Records from a collection:
BEGIN

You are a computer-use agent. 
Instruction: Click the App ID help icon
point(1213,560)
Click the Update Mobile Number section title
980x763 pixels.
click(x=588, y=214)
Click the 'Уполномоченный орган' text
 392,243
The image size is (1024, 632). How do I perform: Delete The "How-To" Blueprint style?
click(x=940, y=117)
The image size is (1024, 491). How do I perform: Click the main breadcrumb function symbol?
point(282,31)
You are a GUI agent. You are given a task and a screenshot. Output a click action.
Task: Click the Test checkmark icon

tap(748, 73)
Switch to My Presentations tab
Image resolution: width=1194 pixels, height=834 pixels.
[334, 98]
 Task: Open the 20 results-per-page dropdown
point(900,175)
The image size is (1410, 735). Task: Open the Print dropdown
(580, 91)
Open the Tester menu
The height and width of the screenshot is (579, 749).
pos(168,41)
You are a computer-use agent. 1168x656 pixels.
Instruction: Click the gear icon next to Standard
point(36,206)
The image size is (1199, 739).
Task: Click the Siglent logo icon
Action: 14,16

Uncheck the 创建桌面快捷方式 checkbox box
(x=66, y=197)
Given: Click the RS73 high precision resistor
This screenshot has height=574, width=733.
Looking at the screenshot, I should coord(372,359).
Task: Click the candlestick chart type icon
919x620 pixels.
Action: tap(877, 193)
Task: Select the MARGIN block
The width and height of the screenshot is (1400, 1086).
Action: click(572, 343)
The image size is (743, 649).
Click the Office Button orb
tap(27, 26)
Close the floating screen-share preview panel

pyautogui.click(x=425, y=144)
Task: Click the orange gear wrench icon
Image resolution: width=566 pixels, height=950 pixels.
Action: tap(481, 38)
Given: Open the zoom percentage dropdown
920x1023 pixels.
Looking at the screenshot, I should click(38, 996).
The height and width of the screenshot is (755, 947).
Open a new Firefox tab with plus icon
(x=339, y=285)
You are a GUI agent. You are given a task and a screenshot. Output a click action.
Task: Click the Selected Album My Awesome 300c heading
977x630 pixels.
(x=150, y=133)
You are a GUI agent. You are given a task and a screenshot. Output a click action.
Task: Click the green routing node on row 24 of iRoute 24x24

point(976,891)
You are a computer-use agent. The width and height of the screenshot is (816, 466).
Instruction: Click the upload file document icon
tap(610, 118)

END

Your task is to repeat the entries exactly.

You are a computer-use agent. 
Instruction: Click the App ID help icon
point(1213,560)
Click the Update Mobile Number section title
980x763 pixels.
click(x=588, y=214)
Click the 'Уполномоченный орган' text
 392,243
The image size is (1024, 632). How do I perform: Delete The "How-To" Blueprint style?
click(x=940, y=117)
The image size is (1024, 491). How do I perform: Click the main breadcrumb function symbol?
point(282,31)
You are a GUI agent. You are given a task and a screenshot. Output a click action.
Task: Click the Test checkmark icon

tap(748, 73)
Switch to My Presentations tab
Image resolution: width=1194 pixels, height=834 pixels.
[334, 98]
 Task: Open the 20 results-per-page dropdown
point(900,175)
The image size is (1410, 735). Task: Open the Print dropdown
(580, 91)
Open the Tester menu
The height and width of the screenshot is (579, 749).
pos(168,41)
You are a computer-use agent. 1168x656 pixels.
Instruction: Click the gear icon next to Standard
point(36,206)
The image size is (1199, 739).
Task: Click the Siglent logo icon
Action: 14,16

Uncheck the 创建桌面快捷方式 checkbox box
(x=66, y=197)
Given: Click the RS73 high precision resistor
This screenshot has height=574, width=733.
Looking at the screenshot, I should coord(372,359).
Task: Click the candlestick chart type icon
919x620 pixels.
Action: tap(877, 193)
Task: Select the MARGIN block
The width and height of the screenshot is (1400, 1086).
Action: click(572, 343)
The image size is (743, 649).
Click the Office Button orb
tap(27, 26)
Close the floating screen-share preview panel

pyautogui.click(x=425, y=144)
Task: Click the orange gear wrench icon
Image resolution: width=566 pixels, height=950 pixels.
Action: tap(481, 38)
Given: Open the zoom percentage dropdown
920x1023 pixels.
Looking at the screenshot, I should click(38, 996).
The height and width of the screenshot is (755, 947).
Open a new Firefox tab with plus icon
(x=339, y=285)
You are a GUI agent. You are given a task and a screenshot. Output a click action.
Task: Click the Selected Album My Awesome 300c heading
977x630 pixels.
(x=150, y=133)
You are a GUI agent. You are given a task and a screenshot. Output a click action.
Task: Click the green routing node on row 24 of iRoute 24x24

point(976,891)
You are a computer-use agent. The width and height of the screenshot is (816, 466).
Instruction: Click the upload file document icon
tap(610, 118)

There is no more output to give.